• _Work task_
Please work out how many of the lines below include "Dari". Only the number should be given.

[Records from a data collection]
*** Begin section ***

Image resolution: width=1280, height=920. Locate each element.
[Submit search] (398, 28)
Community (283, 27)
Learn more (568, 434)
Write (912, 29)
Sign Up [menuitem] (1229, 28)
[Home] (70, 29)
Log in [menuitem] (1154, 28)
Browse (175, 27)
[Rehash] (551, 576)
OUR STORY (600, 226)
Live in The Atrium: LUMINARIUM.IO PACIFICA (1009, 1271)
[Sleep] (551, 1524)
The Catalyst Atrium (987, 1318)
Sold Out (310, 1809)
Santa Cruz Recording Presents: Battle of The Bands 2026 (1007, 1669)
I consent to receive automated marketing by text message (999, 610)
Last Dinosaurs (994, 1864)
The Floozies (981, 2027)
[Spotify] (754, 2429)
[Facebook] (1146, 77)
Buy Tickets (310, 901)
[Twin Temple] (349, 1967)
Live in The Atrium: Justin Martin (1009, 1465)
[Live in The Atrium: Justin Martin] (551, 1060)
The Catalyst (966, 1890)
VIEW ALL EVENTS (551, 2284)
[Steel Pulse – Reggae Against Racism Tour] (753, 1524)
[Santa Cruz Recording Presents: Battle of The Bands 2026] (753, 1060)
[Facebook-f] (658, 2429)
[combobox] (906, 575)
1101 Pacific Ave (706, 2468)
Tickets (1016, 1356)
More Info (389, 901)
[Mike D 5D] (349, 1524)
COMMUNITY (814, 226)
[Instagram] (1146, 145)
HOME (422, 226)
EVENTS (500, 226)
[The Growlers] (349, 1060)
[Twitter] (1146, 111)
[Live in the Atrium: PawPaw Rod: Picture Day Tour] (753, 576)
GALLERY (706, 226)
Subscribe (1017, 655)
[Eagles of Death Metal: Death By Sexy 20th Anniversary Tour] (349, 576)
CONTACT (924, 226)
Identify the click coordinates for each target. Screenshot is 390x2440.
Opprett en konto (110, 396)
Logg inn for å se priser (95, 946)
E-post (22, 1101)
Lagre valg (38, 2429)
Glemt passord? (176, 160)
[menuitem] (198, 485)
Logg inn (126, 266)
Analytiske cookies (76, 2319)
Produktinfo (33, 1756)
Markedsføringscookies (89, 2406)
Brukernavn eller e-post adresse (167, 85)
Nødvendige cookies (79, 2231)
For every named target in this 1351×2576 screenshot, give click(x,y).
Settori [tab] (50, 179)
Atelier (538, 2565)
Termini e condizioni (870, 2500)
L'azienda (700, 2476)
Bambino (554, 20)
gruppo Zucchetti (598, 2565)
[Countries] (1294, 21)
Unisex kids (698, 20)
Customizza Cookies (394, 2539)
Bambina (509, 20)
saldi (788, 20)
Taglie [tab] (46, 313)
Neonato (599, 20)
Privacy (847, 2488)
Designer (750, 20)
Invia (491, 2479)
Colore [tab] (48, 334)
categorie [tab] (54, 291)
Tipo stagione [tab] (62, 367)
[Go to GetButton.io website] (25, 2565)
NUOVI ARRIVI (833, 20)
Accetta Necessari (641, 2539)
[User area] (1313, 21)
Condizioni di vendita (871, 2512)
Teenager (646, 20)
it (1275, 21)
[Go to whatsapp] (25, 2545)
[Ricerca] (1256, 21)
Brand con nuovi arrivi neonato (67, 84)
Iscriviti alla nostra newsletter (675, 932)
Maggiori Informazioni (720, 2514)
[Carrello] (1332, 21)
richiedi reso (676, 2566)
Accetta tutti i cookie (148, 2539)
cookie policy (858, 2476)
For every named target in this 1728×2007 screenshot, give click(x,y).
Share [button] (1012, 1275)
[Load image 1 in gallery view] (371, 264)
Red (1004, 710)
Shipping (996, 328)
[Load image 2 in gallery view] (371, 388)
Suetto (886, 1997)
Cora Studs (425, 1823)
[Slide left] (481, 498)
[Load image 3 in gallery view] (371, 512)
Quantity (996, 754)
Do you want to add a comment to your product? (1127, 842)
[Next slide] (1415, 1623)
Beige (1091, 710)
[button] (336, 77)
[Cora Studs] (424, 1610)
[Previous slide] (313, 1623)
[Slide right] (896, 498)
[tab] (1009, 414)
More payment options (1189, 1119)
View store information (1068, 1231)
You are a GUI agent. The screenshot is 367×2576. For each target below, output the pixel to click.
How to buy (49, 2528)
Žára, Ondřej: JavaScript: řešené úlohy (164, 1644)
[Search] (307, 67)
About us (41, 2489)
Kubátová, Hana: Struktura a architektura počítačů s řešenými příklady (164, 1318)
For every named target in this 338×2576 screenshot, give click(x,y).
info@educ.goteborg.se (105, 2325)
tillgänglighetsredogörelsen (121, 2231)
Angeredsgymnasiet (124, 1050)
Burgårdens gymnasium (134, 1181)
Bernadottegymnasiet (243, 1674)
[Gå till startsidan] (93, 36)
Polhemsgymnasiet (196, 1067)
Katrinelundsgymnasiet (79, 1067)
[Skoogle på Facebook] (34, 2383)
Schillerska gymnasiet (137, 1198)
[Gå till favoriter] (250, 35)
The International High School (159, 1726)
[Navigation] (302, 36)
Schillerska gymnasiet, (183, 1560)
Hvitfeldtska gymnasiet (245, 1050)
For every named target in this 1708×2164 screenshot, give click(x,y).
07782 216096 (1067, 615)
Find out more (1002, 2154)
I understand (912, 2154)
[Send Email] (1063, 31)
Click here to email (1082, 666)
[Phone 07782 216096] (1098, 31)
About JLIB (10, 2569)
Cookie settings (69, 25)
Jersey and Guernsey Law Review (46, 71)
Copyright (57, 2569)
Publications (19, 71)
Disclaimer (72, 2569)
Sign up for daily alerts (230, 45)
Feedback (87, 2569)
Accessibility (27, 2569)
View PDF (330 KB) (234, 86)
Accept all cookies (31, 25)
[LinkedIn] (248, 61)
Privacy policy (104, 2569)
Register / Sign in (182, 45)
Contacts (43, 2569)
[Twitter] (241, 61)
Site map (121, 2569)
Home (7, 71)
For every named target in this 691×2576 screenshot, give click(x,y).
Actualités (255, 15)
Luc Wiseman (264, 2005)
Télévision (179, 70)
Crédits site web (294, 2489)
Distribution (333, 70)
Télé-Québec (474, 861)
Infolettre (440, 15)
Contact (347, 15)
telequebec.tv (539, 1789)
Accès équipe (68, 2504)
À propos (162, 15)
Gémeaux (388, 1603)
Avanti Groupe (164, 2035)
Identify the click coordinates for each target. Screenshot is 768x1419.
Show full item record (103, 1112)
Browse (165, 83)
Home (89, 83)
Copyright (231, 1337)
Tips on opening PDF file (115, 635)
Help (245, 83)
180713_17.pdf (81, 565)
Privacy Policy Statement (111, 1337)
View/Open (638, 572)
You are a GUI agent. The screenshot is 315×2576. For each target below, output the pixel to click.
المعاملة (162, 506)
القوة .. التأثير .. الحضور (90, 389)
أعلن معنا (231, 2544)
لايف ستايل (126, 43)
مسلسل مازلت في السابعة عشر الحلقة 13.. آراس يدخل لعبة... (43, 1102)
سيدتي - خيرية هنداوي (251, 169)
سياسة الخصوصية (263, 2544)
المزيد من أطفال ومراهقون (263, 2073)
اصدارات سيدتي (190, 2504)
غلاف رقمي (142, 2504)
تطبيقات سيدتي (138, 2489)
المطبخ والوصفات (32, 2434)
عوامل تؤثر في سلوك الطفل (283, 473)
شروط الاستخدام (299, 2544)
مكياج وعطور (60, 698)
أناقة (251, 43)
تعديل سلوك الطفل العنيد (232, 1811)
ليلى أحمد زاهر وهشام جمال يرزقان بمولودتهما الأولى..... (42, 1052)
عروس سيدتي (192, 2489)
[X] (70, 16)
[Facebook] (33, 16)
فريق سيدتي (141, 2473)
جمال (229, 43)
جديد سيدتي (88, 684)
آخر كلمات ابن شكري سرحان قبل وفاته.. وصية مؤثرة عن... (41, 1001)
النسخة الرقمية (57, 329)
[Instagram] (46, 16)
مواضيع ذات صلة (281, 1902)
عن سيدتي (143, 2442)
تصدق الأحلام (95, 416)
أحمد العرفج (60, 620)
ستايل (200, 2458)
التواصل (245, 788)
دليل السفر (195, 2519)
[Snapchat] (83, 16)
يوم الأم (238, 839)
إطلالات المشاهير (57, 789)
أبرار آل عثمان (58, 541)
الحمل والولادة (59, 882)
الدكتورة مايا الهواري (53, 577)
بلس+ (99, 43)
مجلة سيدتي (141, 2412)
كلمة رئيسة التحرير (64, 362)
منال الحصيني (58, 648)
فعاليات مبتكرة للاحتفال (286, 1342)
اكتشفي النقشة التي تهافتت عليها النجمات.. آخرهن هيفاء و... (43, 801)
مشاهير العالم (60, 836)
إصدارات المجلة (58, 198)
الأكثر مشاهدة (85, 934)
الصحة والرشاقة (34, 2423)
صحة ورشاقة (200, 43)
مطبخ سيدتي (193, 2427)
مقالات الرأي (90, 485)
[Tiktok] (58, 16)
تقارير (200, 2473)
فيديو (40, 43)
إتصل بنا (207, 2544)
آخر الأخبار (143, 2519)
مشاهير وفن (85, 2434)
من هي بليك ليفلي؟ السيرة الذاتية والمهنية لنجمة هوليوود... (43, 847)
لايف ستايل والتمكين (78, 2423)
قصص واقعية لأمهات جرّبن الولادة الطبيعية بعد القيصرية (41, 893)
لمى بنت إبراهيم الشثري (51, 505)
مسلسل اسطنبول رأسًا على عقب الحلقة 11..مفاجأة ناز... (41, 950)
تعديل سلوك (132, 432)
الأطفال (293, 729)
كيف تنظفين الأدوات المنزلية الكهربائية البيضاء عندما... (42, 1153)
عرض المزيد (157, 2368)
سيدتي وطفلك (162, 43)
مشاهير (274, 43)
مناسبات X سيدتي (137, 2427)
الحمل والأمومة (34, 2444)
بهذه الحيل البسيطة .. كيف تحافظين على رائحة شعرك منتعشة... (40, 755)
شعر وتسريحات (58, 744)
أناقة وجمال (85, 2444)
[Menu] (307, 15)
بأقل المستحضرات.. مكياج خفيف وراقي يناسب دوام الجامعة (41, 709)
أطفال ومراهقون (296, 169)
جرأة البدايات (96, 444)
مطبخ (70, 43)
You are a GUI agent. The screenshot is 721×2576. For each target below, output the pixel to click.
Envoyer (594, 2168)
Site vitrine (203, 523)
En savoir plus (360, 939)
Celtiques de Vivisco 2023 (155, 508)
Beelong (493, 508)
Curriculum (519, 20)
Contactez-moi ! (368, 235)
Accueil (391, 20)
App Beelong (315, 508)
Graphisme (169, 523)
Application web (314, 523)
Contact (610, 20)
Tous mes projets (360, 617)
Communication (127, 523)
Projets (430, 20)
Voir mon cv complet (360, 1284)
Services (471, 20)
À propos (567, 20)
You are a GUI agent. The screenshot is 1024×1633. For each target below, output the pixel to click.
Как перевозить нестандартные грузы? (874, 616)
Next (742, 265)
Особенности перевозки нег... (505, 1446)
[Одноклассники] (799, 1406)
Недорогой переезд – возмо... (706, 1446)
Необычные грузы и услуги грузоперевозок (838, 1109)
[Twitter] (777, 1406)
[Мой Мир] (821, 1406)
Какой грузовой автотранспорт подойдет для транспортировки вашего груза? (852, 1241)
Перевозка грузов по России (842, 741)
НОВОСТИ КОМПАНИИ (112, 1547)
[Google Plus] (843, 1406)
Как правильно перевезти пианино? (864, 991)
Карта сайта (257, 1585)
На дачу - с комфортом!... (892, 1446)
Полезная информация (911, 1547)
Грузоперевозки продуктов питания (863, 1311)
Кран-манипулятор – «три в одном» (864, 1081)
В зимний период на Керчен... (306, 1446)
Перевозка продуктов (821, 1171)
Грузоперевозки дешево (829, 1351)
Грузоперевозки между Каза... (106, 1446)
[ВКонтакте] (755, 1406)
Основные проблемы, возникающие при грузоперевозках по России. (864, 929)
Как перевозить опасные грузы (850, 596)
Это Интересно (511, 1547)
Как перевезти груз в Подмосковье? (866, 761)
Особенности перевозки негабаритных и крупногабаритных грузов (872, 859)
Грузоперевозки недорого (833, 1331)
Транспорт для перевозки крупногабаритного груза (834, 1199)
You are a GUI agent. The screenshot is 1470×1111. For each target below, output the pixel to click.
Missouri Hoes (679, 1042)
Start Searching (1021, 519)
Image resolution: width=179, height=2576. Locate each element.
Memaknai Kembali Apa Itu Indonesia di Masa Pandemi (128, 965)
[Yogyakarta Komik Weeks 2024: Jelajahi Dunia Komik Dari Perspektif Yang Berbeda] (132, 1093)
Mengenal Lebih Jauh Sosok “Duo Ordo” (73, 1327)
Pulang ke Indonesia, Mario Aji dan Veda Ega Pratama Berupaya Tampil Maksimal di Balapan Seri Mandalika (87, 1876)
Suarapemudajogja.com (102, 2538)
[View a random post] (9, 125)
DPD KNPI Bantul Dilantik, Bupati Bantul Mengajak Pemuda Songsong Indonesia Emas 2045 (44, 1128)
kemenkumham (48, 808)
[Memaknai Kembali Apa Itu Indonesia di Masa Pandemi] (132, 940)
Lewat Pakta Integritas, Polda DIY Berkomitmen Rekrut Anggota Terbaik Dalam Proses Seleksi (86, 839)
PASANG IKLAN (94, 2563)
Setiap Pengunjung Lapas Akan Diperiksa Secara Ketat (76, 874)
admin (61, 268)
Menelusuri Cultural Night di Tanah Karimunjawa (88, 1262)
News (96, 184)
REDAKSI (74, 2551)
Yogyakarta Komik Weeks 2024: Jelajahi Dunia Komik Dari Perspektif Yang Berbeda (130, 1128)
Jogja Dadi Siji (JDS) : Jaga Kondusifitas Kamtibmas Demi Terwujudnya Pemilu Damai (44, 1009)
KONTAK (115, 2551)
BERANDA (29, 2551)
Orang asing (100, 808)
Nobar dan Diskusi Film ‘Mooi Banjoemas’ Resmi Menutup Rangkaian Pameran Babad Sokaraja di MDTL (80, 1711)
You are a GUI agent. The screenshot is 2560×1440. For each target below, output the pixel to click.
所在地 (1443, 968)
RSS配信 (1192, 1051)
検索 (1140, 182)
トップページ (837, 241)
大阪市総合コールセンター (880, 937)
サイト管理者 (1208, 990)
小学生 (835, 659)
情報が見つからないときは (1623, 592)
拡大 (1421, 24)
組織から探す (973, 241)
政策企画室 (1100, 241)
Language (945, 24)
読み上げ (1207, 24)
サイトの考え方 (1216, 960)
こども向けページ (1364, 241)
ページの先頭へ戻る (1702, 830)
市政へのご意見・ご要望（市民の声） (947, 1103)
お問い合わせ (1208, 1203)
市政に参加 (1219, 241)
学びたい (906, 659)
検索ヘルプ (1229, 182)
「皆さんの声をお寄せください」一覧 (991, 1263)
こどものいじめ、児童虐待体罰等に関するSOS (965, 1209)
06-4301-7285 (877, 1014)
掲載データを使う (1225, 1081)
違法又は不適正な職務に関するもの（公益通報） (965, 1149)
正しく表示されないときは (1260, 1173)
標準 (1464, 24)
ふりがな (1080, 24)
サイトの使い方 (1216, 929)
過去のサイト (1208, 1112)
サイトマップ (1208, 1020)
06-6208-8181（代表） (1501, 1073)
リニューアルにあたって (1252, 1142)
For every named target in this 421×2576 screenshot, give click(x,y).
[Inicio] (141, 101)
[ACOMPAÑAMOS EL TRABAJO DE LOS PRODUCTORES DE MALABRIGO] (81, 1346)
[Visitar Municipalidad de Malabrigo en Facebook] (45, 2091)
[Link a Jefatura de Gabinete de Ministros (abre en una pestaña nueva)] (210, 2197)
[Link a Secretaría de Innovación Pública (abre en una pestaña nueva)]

*** End section ***

• _Finished task_
2